My kid doesn't have aggressive behaviors but I have absolutely encountered this attitude of "you bought a diagnosis" from school staff and I find it so ridiculous and unprofessional. Especially given that my kid has several obvious signs and symptoms consistent with the diagnosis.
Anonymous
As others have said you just weren’t hearing about it pp. people are able to be more open now. I was working as a therapist in schools and with families in their home 15 years ago and there were plenty of kids struggling with the behaviors you describe in both places. As you can imagine the parents feel a lot of shame (you can see the judgement here). These families lives are so so hard and they are often doing everything they can
Anonymous
Anonymous wrote:I’ve been on dcum for 15+ years now. And I’ve been on this board for many of those years for adhd/anxiety and not for PDA or ODD or Autism. So forgive me if I’m ignorant.

But I feel like in the past couple of years there has been an exponential increase in parents reporting that their kids are destructive and/or violent at home and sometimes at school. I went through years of school and never saw this. My kids are late teens and went to two different elementary schools (due to a move) and middle/high schools and have never been in a class whose room had to be cleared.

Every day there’s a new post about a child being destructive. What is happening nowadays? Something has changed. Are these kids unable to cope because of WiFi signals constantly messing them up? Some sort of additive in our food supply? Autism and ODD certain existed before, and I know it was under diagnosed, I get that, but what is going on with the physical behaviors that are putting classes and homes at risk of being destroyed?


People on this board may trust each other more. THe judgy ones like OP are fewer?
Anonymous
Anonymous wrote:
Anonymous wrote:
Anonymous wrote:Remember, there was a global event 5 years ago when overwhelmed parents were told “tough luck” and many of them had to give their kids unlimited and unfiltered screen time in order to be able to put food on the table?


Had to?


MCPS closed our child care center for 5 months. Thankfully we both worked from home at the time and could flex our schedules so screen time was not that much in our situation but I absolutely know people who had to do this for a month or more.

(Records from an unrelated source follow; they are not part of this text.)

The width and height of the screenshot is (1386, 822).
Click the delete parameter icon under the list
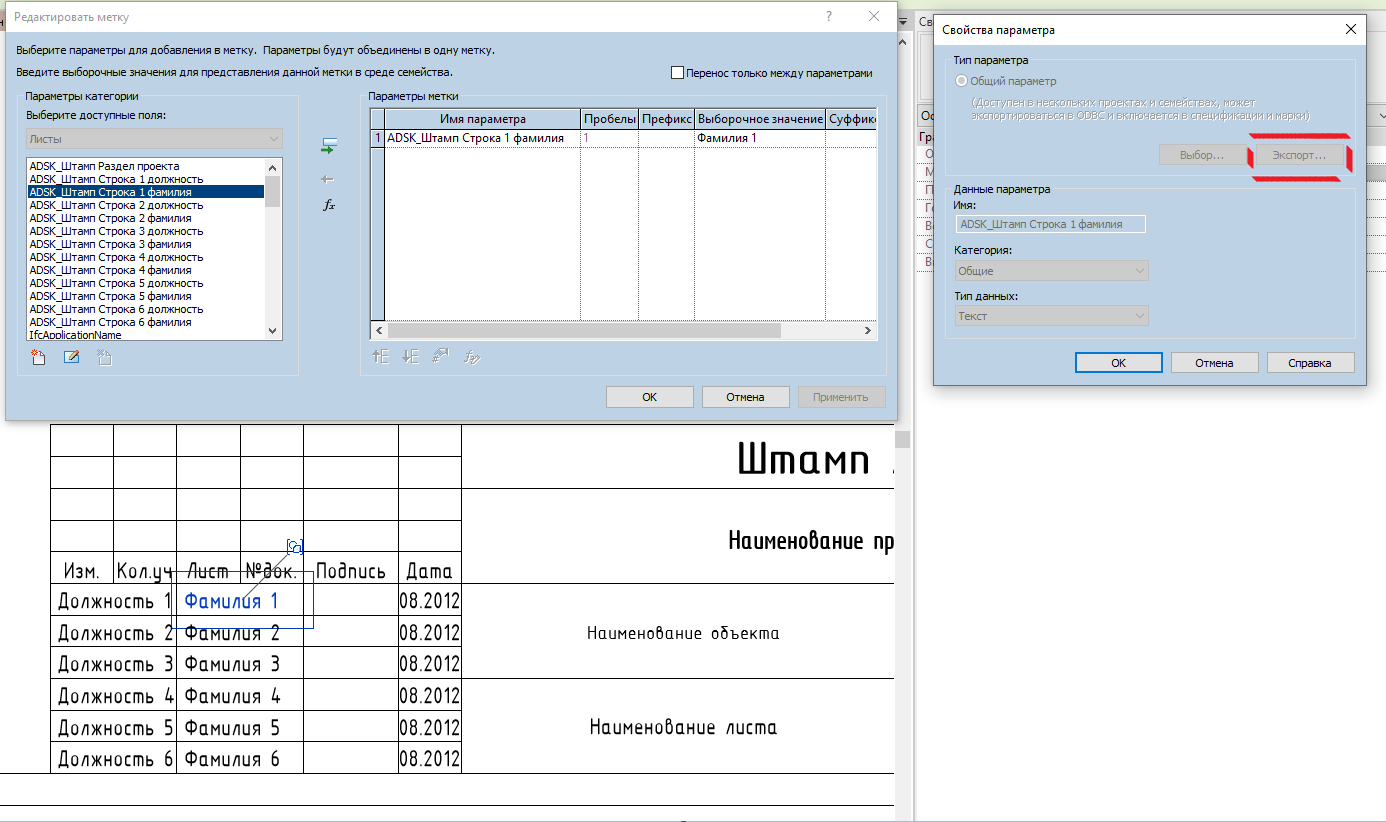104,357
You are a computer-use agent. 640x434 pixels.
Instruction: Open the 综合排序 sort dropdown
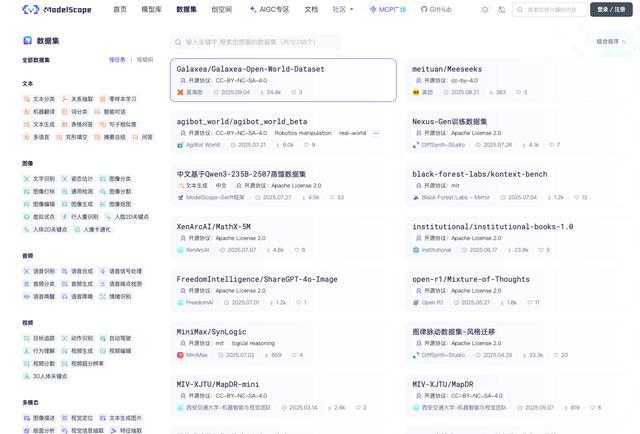pos(610,42)
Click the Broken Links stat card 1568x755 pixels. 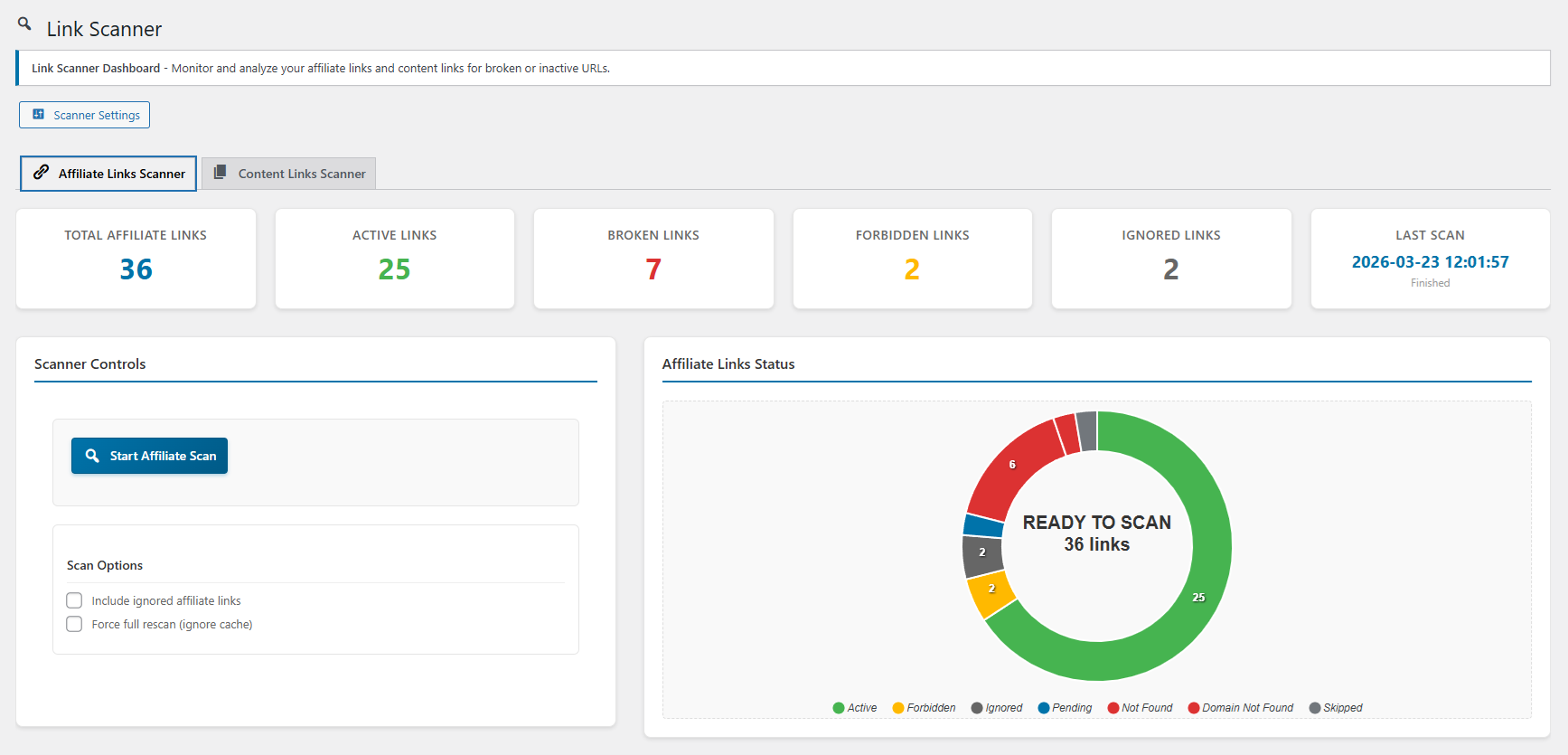[653, 259]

if screen time was the worst thing that happened to you 5 years ago, you are lucky
Anonymous
Anonymous wrote:
Anonymous wrote:Remember, there was a global event 5 years ago when overwhelmed parents were told “tough luck” and many of them had to give their kids unlimited and unfiltered screen time in order to be able to put food on the table?


Had to?


DP. Well, I suppose the very rich ones had more options.
Anonymous
You hear more because these aggressive kids are now mainstreamed, causing the normal kids’ education to suffer. My elementary school children come home with stories every week about how a kid in their class “crashed out” and attacked someone or destroyed something.